# Provided entries
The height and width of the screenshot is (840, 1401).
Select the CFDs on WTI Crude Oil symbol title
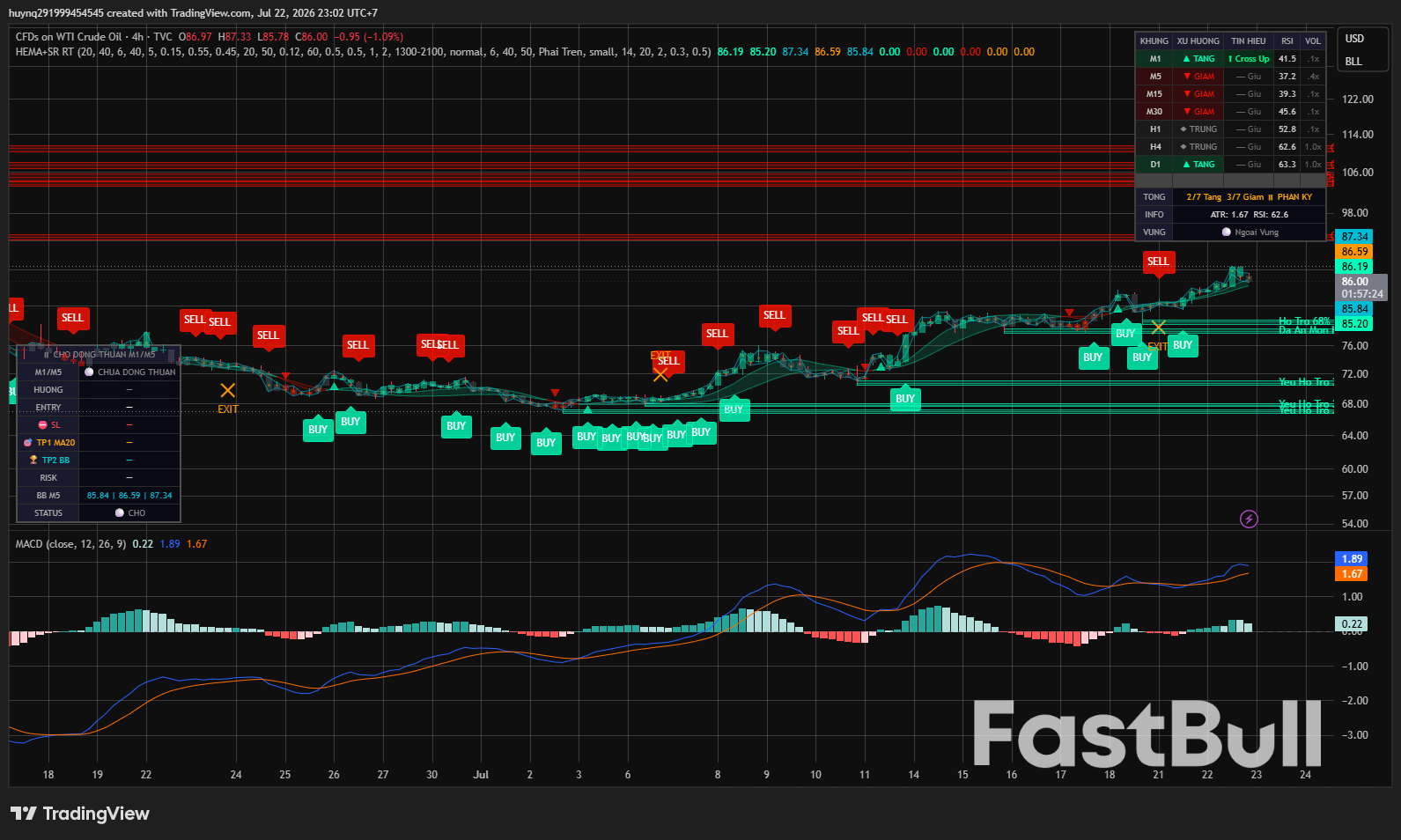(68, 37)
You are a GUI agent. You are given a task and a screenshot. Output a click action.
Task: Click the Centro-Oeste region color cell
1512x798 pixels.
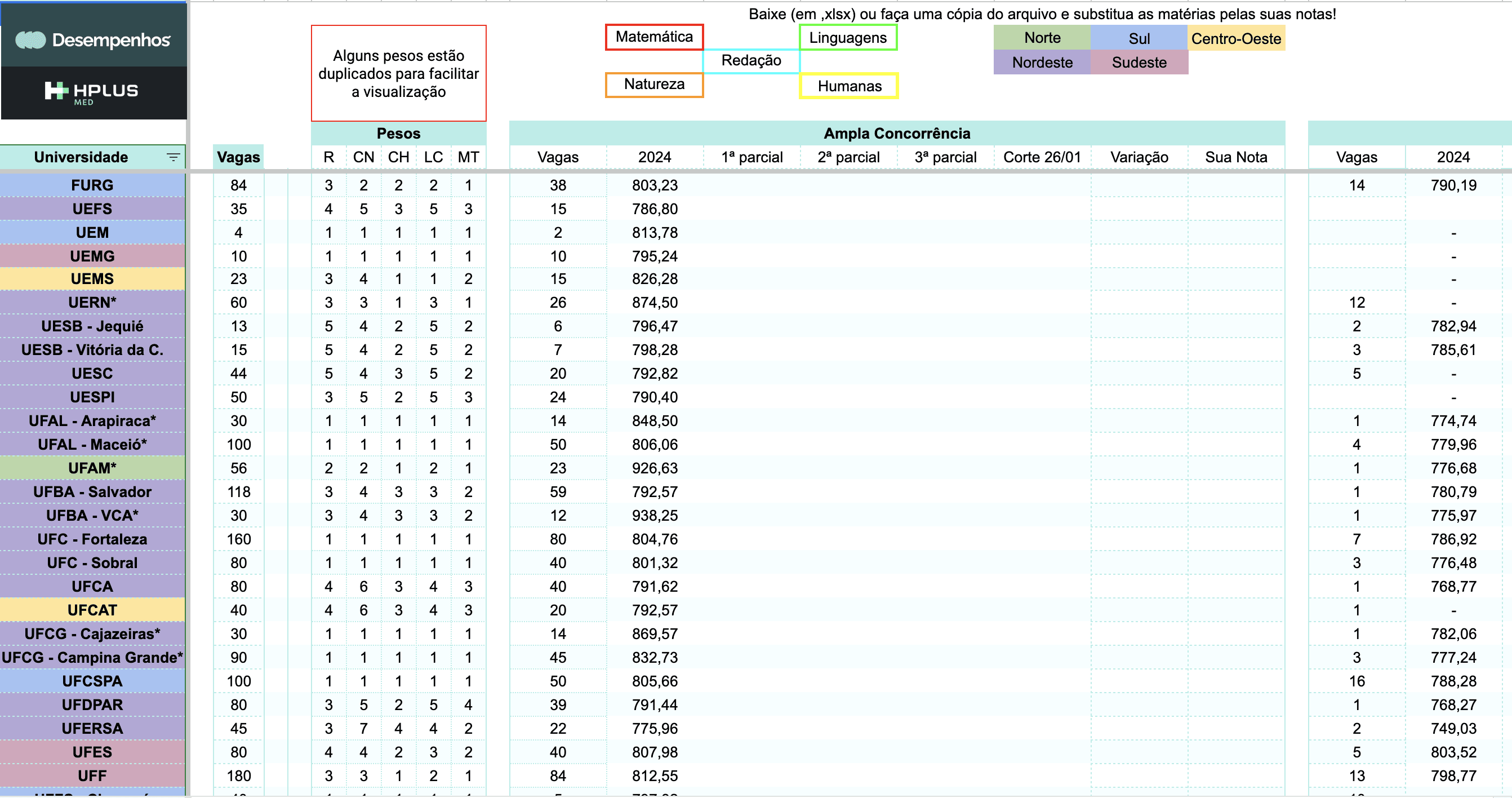coord(1235,39)
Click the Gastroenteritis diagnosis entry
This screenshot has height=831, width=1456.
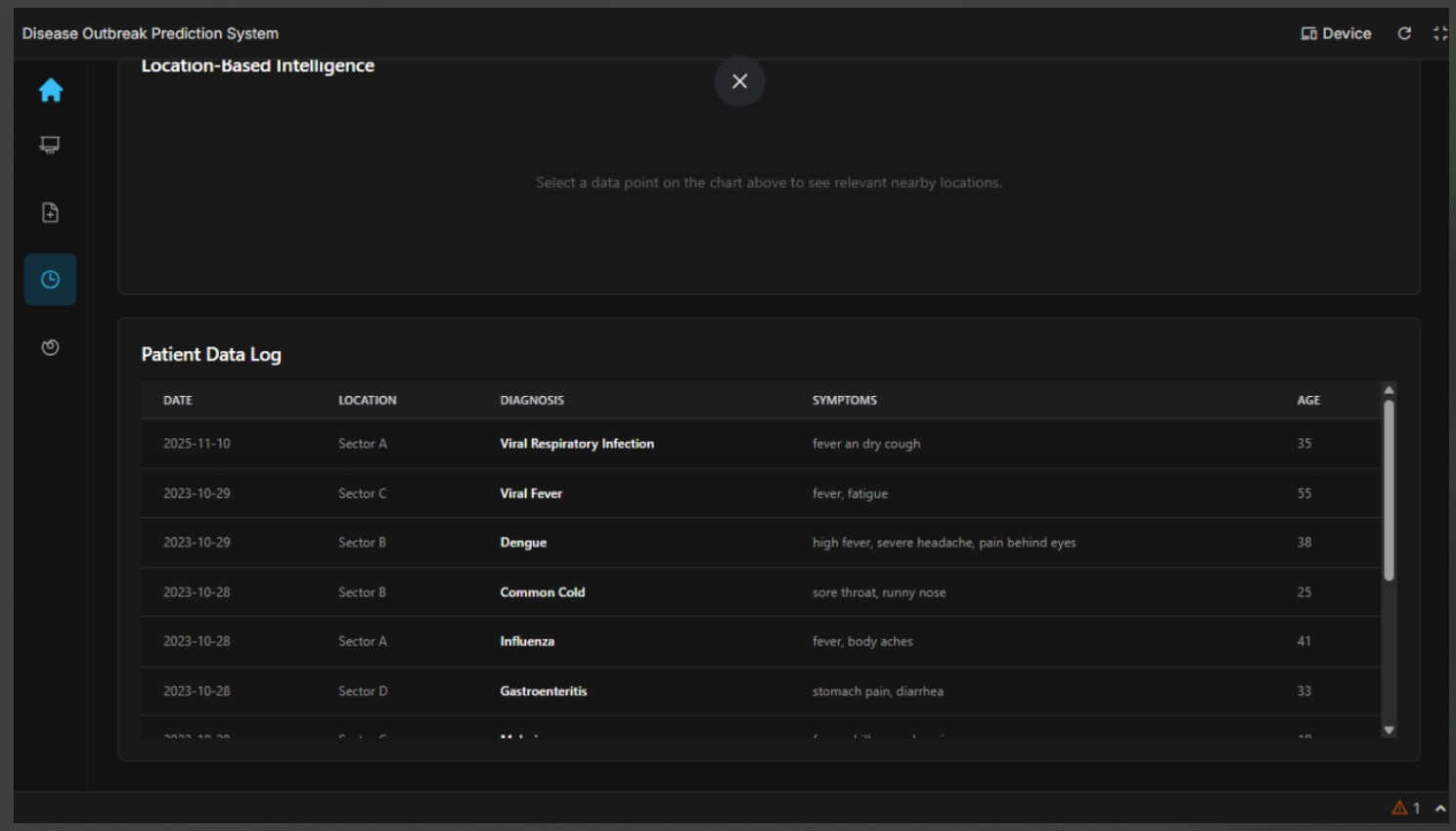click(x=544, y=691)
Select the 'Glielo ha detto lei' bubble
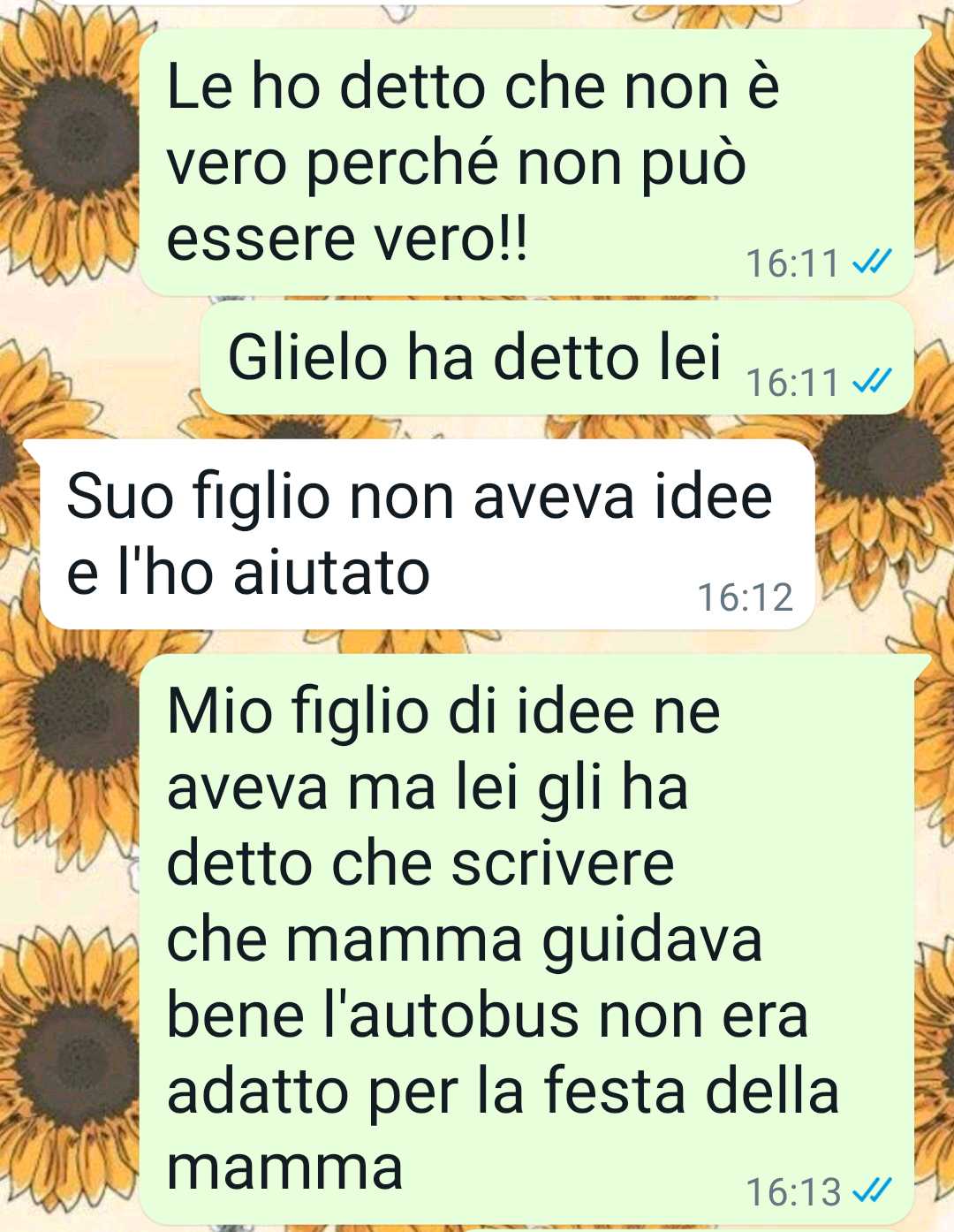This screenshot has height=1232, width=954. coord(556,358)
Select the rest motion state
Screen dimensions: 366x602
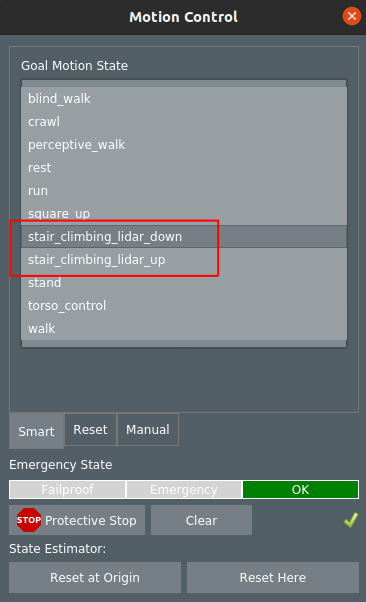184,168
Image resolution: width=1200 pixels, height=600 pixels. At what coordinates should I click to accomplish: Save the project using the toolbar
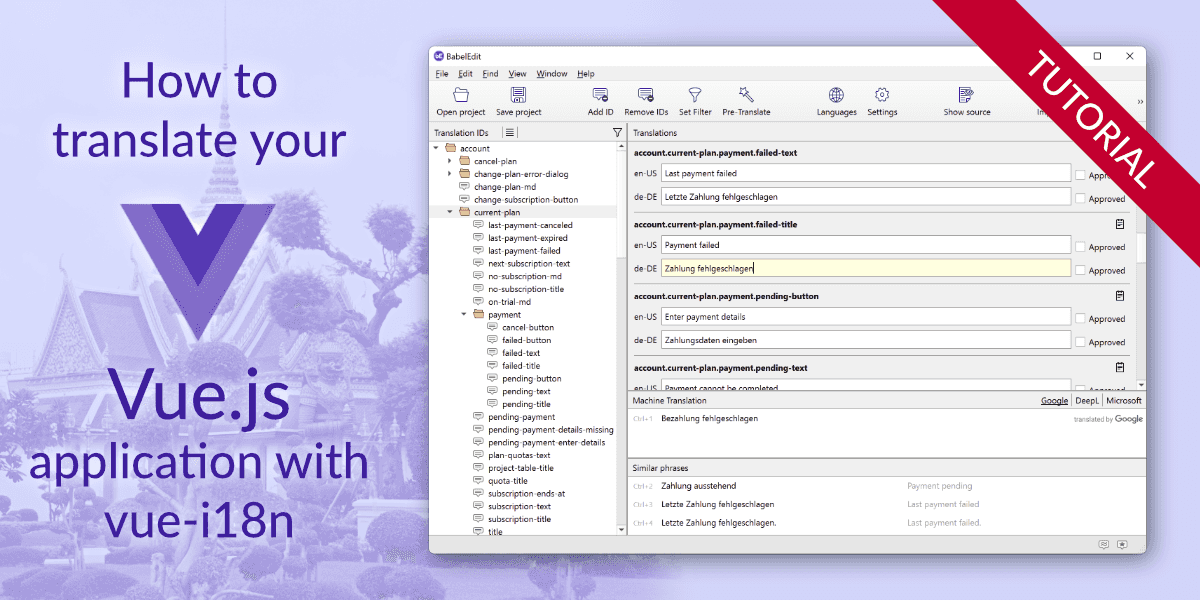coord(518,96)
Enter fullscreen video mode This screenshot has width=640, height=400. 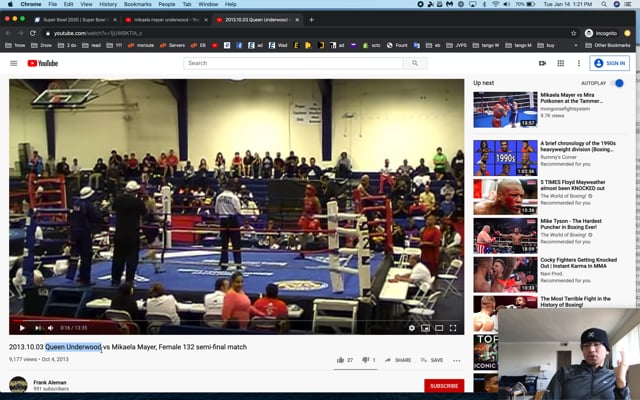pos(453,328)
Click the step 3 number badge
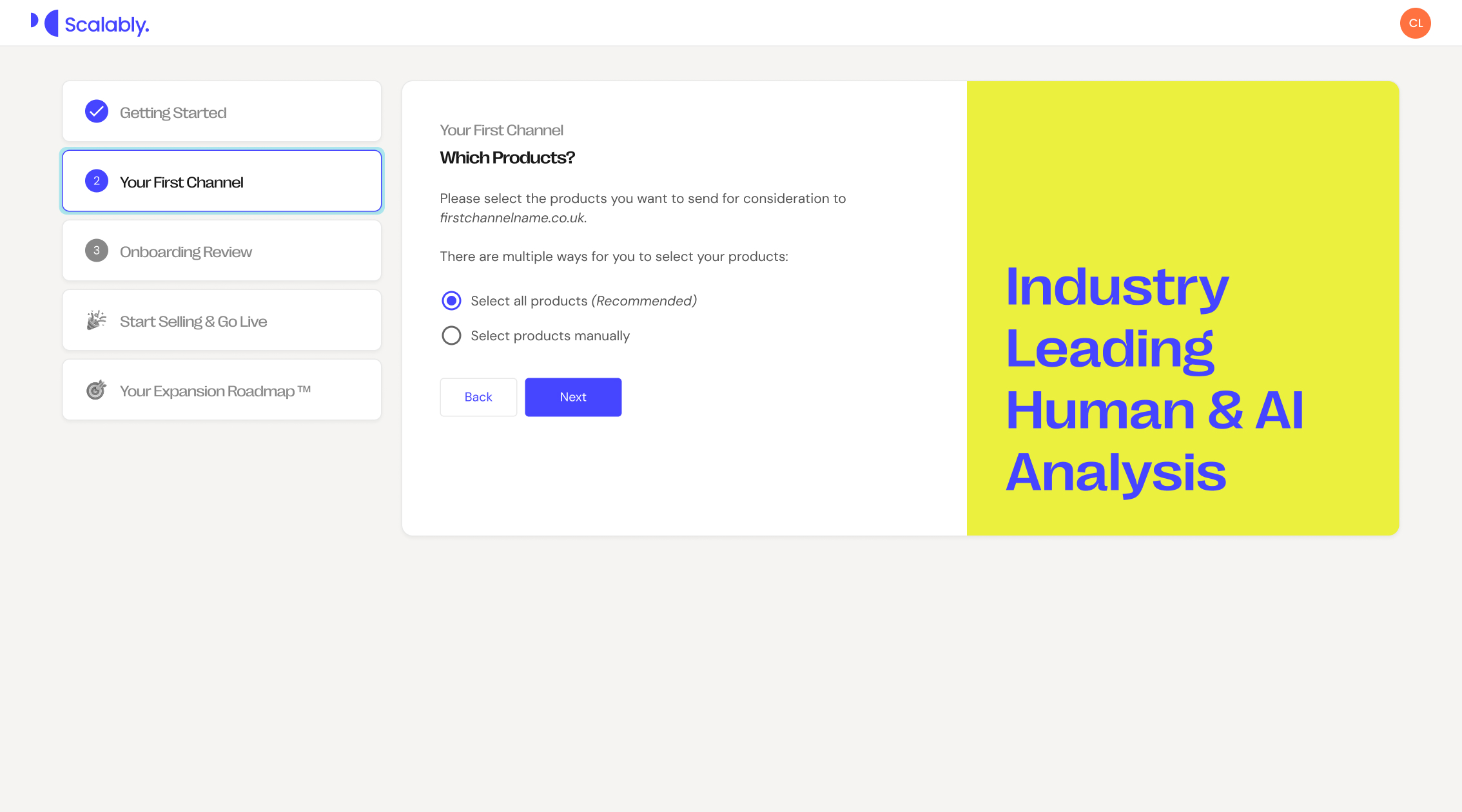The width and height of the screenshot is (1462, 812). 97,251
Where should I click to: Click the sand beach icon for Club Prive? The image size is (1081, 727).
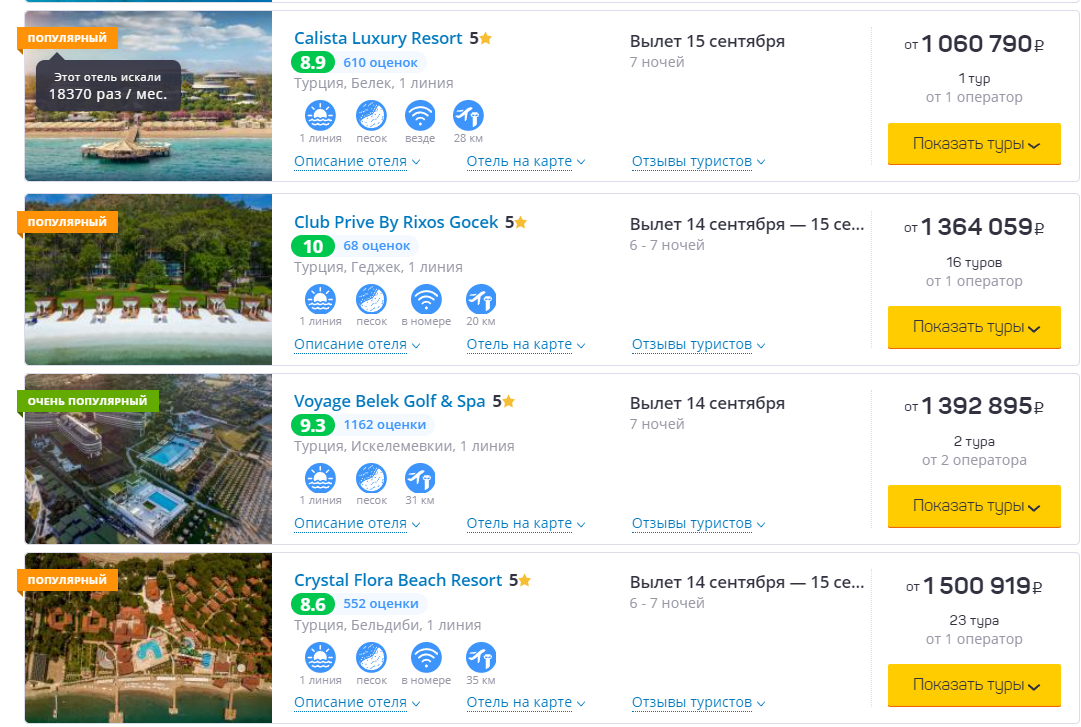(372, 300)
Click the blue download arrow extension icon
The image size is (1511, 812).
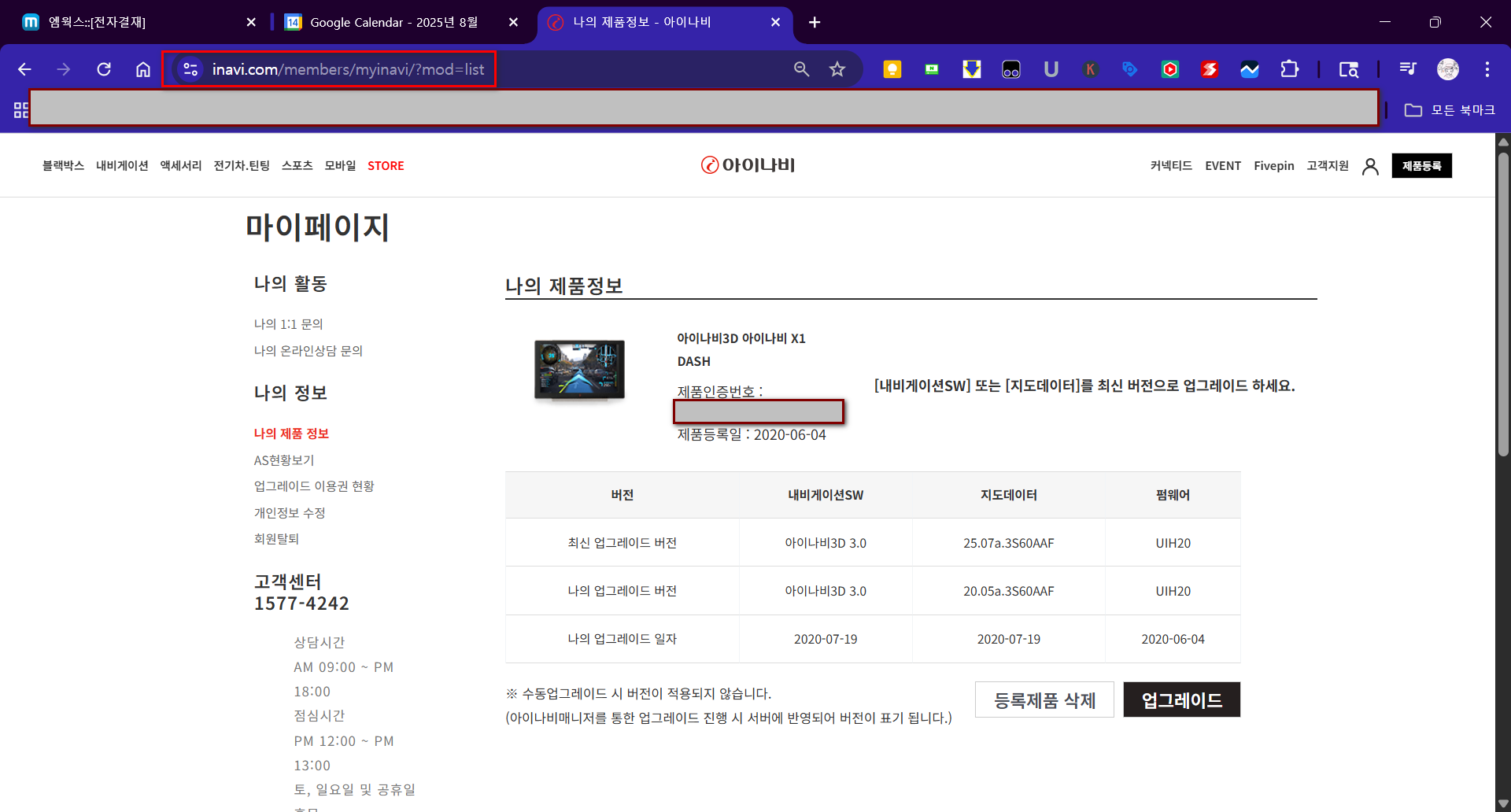pos(971,69)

# Set exercise
Convert the rows from the start through the line containing "coord(1235,39)" into a JSON list of strings, one string per line, with blank lines and pictures omitted.

# Result
[
  "The height and width of the screenshot is (840, 1401).",
  "Select the CFDs on WTI Crude Oil symbol title",
  "(68, 37)",
  "You are a GUI agent. You are given a task and a screenshot. Output a click action.",
  "Task: Click the Centro-Oeste region color cell",
  "1512x798 pixels.",
  "coord(1235,39)"
]